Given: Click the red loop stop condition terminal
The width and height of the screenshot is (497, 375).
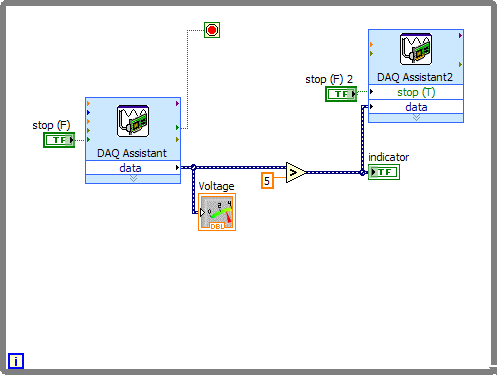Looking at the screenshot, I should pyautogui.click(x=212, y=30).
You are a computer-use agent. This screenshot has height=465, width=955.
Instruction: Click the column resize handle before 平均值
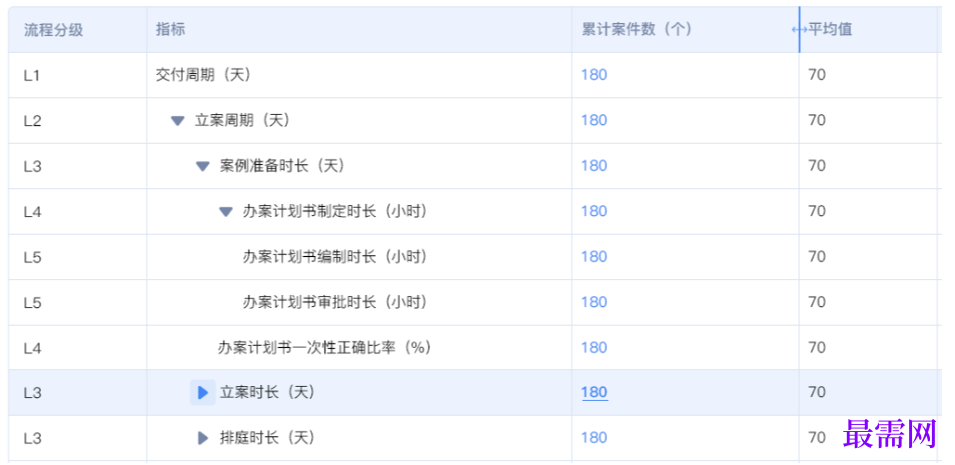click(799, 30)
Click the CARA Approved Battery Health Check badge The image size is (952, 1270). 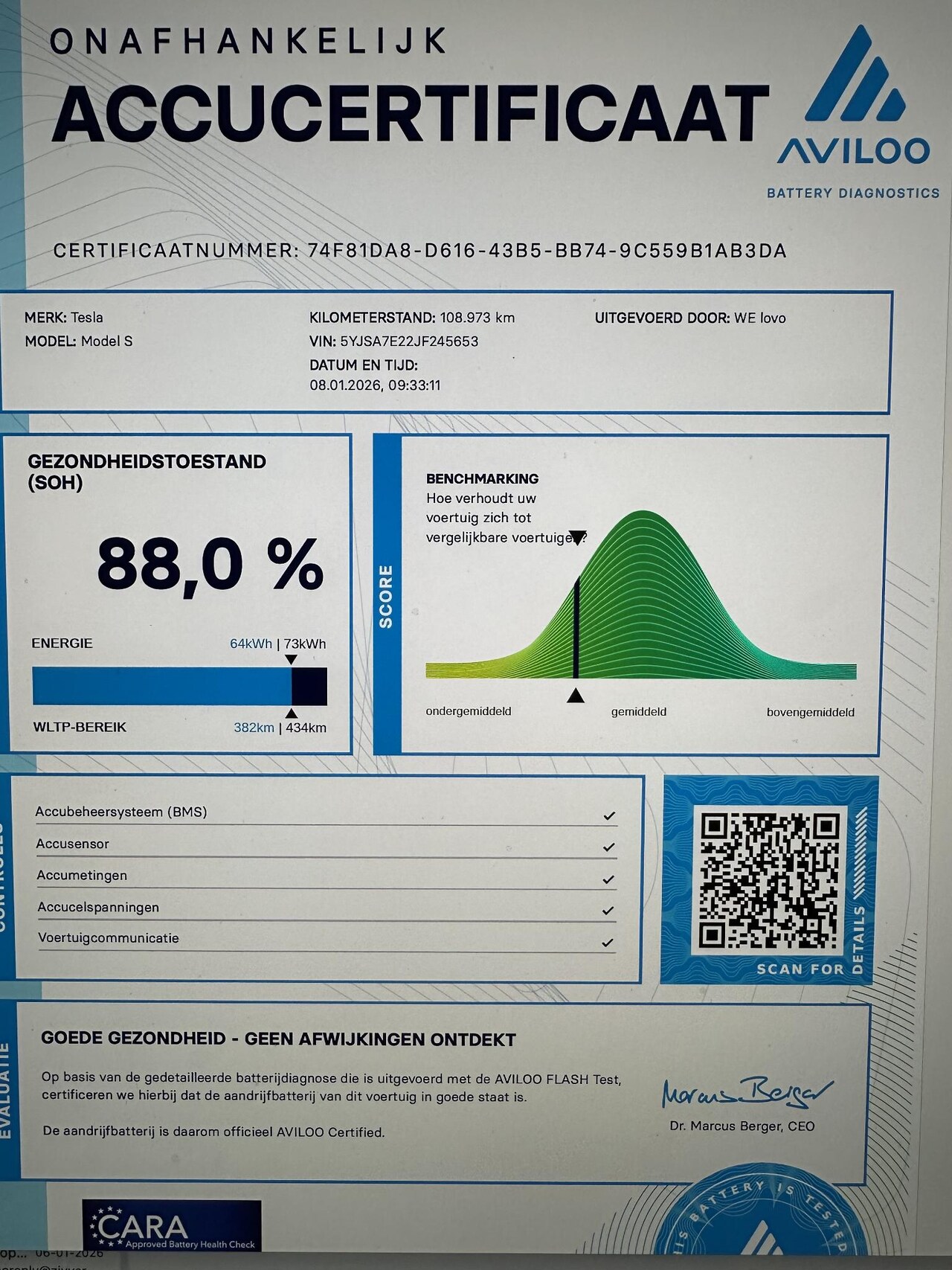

■ **Task brief**: Could the entries above be restated word for word, with the pictures left out?

■ **Solution below**:
Given: Click the red loop stop condition terminal
The width and height of the screenshot is (497, 375).
Looking at the screenshot, I should pyautogui.click(x=212, y=30).
You are a computer-use agent. This screenshot has height=465, width=955.
Instruction: Click the column resize handle before 平均值
click(799, 30)
Click the CARA Approved Battery Health Check badge The image size is (952, 1270). 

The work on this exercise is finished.